Какая-то гордость за Державу охватывала Ивана Петровича, когда стоящий в проеме тяжелый гусеничный кран СКР-60 "брал в зубы" двадцатипятитонную железобетонную ферму и тащил ее "на вира". Петрович строил не что-нибудь, а танковый корпус, оборонку. Вообще монтажники смотрели на подрядчиков-нулевиков сверху-вниз: "А-а, бетонщики, говноляпы…" А тридцатиметровая громадина шла на верх, повинуясь воли человека: там, на оголовках колонн уже ждали ее ребята, что бы поймать и прихватить.
Витя Баранов пришел с флота в родной трест и сразу был определен на объект к Петровичу. Молодой монтажник, старательный, вроде не пьющий. Чего же еще? Летом работа на монтаже жаркая - роба запахнута: не дай Бог искра за шиворот залетит, монтажный пояс цепью через шею перекинут, из-под каски пот в три ручья. Пот не только от трудов и жары, но и от нервов, побегай-ка по высоте! И потому у монтажников святое: по сто грамм после смены. Иван Петрович не возбранял, следил только, что бы в обед кто не принял.
С обеда - кто в домино, кто - штаны подшить, Баранов дремал на травке у вагончика. Роба на распашку, и, проходя, Петрович заметил невольно какое крепкое, атлетическое сложение было у Витька. "Видать в морской пехоте гоняют не слабо…" - мелькнула мысль. И еще… это уж он потом вспомнил: крестик на груди! Молодой ведь парень… На флот, вроде, без крестика уходил.
- Явреи-то што творят! - судачили в бригаде, слушая "Маяк".
- Ну, наши не допустит, ща им туда морпехов или десантную дивизию… Зараз пятки смажут.
- Ну, прямо! Мы - туда, а на нас тут Китай попрет, Америка…
- Так все и ломанулись… - вон пошлют Витька одного, - на явреев хватит…
А Витек одно лето только отработал и забюллетенил. Неделю нет, другую, третью. Ну, мало ли чего… Начальник участка, проверяя объект, обронил мимоходом: "У Баранова вашего рак - итить-разъитить. Он с общаги… ни родных, твою… ни близких. Никто ничего не знает, сам вчерась позвонил в профком: лежу, мол, на Песочной… Извиняется еще…".

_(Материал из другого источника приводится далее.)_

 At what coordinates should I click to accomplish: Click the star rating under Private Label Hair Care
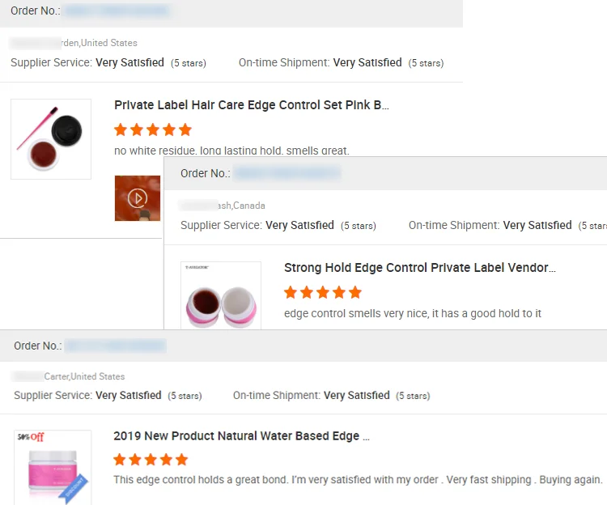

На завтра в обед Иван Петрович сидел с бригадой… "Хороший парень, жалко!" - поохали мужики и продолжали стучать в домино. "Надо к нему сходить, скинуться от нас… что ли копеек по пятьдесят". Мужики скинулись и Петрович послал братка Рябого на рынок: тот уж пенсионер, от верхолазной работы все одно отстранен и сидит внизу на подхвате, стропа заплетает. Добавил еще от себя рубля полтора - купи, мол, там яблок или груш, да поезжай завтра в Песочную. Рябый купил два кило гниловатых груш - на хорошие не хватило что ли, взял бутылочку (кто ему там купит!), курева взял и поехал.
В понедельник, сидя за домино, Рябый докладывал коллективу: "Ну, мужики, хана-дело. Не узнал даже. Одна кожа да кости - в гроб краше кладут. Ему, итить, почти все легкие вырезали… Даже от стопки отказался. Это-ть пришлось мне одному… Не курит".
- Да он и не курил, как с флота-то пришел. - Сказал кто-то.
- Он вообще какой-то тихий стал, - как пришел-то…
- У меня смаль заел - я так-разтак, а он залез, отстропил, хоть бы слово сказал…
- Да уж он знал, поди, наверно, вот и помалкивал.
- Не-е - протянул Рябый, - ничего не знал. Здоров как бык был. Пришел на осмотр - сначала думали туберкулез, а потом глядь, - ё-ё - у него там уж последняя стадия! Сразу под нож. Распороли парня, тудыть-сюдыть - там уж нечего резать.
Все помолчали минутку.
- Ну, давай, ставь, - не выдержал первым Рябый. Доиграли партию.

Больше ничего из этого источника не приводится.